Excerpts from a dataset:
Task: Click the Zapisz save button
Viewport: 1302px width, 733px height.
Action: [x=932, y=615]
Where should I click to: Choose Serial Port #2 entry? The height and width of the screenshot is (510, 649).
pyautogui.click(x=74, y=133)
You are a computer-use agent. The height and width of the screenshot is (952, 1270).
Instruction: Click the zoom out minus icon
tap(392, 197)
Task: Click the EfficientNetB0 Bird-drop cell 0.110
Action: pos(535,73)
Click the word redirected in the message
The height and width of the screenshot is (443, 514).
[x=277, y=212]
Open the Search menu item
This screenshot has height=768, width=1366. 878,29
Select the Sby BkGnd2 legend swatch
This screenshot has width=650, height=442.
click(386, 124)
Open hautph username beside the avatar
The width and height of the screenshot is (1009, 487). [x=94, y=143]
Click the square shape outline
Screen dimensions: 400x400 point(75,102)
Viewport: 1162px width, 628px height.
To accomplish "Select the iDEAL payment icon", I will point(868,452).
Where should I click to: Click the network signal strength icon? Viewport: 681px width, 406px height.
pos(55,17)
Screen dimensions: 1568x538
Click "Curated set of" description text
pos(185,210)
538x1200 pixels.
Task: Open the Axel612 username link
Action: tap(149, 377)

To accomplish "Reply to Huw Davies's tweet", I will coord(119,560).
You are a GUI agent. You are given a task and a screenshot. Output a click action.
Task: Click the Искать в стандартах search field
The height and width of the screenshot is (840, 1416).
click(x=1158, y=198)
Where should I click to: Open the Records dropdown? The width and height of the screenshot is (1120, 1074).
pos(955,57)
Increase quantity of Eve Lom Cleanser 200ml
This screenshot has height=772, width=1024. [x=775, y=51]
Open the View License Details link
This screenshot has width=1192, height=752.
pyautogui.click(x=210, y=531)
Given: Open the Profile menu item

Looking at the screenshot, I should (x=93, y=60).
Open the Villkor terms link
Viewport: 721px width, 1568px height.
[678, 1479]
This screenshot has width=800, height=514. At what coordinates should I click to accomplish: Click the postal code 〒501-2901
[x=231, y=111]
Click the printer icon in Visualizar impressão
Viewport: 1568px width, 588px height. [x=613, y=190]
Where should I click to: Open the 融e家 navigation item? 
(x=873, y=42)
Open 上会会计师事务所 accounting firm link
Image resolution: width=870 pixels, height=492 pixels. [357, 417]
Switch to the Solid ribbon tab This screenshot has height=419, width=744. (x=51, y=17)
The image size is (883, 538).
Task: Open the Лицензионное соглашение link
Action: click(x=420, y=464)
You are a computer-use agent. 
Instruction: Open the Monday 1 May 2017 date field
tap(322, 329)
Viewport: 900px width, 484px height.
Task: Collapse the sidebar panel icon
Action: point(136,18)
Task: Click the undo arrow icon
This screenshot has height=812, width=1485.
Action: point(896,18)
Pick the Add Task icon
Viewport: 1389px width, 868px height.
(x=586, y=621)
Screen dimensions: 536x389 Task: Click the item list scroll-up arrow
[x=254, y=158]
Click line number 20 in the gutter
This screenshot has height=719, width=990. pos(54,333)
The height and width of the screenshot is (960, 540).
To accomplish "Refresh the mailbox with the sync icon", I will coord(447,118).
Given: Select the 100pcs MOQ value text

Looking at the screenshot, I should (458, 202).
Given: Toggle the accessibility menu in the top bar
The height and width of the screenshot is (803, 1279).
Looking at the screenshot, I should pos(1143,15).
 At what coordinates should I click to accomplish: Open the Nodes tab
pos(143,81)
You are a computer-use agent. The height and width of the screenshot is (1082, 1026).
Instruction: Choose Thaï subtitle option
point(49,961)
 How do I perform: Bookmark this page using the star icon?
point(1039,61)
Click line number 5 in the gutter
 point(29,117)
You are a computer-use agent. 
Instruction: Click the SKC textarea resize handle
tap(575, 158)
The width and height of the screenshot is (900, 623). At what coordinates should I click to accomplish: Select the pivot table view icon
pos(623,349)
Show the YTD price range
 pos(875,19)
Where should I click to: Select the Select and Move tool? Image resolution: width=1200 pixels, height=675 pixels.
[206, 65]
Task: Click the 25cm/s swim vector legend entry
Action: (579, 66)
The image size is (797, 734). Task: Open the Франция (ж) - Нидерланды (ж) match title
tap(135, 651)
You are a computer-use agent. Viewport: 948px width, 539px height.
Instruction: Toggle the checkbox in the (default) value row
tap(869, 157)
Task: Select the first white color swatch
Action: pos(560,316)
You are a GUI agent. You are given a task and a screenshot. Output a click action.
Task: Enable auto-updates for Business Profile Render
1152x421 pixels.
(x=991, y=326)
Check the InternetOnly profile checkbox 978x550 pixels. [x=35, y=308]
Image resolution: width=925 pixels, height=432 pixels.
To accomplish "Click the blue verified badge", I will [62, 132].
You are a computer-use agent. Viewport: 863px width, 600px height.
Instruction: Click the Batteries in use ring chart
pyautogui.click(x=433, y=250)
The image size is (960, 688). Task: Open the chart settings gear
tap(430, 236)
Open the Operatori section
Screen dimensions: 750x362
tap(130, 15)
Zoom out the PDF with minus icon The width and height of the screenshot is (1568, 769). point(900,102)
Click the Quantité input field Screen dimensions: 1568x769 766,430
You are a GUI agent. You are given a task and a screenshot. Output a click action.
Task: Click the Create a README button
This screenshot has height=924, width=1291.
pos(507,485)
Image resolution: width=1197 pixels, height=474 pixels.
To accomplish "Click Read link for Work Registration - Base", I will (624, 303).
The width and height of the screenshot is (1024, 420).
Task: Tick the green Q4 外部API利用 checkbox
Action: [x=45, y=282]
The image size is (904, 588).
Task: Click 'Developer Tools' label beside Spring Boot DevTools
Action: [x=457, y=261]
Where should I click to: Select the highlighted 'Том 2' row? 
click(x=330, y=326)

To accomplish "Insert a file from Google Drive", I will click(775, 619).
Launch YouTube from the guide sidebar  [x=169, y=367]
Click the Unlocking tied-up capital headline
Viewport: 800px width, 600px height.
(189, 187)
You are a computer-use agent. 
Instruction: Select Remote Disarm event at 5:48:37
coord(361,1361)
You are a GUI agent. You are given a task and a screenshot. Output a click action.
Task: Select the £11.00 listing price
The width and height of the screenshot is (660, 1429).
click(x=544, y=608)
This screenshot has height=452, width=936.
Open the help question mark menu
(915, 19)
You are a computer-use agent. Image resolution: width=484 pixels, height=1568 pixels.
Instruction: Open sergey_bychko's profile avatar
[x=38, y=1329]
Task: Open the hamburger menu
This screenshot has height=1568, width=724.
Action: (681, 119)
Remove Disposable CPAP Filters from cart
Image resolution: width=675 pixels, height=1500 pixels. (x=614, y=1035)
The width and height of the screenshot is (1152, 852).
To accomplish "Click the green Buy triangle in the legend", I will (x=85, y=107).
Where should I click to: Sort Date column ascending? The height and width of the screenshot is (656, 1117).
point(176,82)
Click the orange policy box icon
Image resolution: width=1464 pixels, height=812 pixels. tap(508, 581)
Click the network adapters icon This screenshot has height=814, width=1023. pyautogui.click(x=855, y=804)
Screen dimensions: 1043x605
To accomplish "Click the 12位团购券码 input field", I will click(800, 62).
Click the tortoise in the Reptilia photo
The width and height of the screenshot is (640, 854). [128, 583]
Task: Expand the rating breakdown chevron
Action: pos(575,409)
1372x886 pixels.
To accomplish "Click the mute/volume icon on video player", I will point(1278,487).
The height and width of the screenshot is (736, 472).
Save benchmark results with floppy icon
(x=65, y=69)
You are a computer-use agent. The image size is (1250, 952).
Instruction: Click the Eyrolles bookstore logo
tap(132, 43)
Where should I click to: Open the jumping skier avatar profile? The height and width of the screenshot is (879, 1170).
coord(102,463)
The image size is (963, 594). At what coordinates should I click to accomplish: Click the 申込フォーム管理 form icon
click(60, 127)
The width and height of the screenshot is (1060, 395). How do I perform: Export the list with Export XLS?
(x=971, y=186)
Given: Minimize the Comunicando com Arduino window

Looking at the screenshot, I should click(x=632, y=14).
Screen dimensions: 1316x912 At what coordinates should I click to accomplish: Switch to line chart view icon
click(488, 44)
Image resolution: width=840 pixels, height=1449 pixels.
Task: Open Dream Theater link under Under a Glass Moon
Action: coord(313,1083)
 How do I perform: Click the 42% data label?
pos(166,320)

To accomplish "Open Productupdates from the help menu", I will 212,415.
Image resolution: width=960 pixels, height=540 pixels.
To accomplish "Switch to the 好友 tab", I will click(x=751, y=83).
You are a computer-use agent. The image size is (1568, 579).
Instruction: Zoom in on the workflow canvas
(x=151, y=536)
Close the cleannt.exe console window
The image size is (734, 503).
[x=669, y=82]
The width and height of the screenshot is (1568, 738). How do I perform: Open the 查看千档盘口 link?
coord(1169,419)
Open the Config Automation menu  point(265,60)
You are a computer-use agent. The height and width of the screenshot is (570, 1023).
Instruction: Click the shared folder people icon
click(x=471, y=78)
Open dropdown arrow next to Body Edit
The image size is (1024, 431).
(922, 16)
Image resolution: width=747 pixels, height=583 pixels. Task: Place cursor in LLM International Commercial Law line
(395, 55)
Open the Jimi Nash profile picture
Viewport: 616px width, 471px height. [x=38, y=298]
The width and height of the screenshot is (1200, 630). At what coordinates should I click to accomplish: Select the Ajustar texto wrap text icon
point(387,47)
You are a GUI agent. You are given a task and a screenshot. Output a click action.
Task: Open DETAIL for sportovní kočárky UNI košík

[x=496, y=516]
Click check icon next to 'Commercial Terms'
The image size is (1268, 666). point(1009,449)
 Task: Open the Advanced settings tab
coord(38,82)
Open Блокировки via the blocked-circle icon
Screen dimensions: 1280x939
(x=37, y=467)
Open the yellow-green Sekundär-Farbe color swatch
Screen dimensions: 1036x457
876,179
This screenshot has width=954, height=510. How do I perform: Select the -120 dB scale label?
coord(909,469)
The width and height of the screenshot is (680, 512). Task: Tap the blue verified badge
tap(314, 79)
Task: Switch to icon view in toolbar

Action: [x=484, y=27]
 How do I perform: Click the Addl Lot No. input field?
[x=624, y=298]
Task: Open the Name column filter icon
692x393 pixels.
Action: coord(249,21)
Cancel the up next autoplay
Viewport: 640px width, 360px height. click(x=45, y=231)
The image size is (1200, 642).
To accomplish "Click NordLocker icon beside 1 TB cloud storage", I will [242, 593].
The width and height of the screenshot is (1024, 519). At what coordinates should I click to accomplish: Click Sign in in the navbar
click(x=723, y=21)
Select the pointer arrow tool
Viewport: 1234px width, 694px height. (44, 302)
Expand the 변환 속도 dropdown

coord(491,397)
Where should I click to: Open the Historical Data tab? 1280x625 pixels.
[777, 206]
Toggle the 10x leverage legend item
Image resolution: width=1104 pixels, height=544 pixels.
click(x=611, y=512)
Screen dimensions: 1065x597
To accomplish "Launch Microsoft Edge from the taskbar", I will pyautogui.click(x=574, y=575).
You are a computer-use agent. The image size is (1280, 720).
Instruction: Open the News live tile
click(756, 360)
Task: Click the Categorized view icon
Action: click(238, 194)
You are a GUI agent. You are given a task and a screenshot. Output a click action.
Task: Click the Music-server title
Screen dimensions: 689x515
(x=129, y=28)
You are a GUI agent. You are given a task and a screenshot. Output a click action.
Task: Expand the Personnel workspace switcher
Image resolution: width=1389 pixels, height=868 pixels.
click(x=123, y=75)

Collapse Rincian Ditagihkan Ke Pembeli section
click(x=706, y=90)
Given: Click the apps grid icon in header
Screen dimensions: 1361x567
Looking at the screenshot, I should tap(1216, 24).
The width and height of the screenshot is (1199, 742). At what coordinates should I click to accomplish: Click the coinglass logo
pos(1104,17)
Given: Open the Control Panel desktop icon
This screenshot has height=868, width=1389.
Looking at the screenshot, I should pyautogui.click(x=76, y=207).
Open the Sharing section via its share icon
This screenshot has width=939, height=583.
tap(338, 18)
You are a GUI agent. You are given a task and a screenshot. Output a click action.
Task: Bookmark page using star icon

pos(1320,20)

» Task to complete:
Scan the entries above and show each line that contains the word "button".

» Task answer:
Task: Click the Zapisz save button
Task: Click the Create a README button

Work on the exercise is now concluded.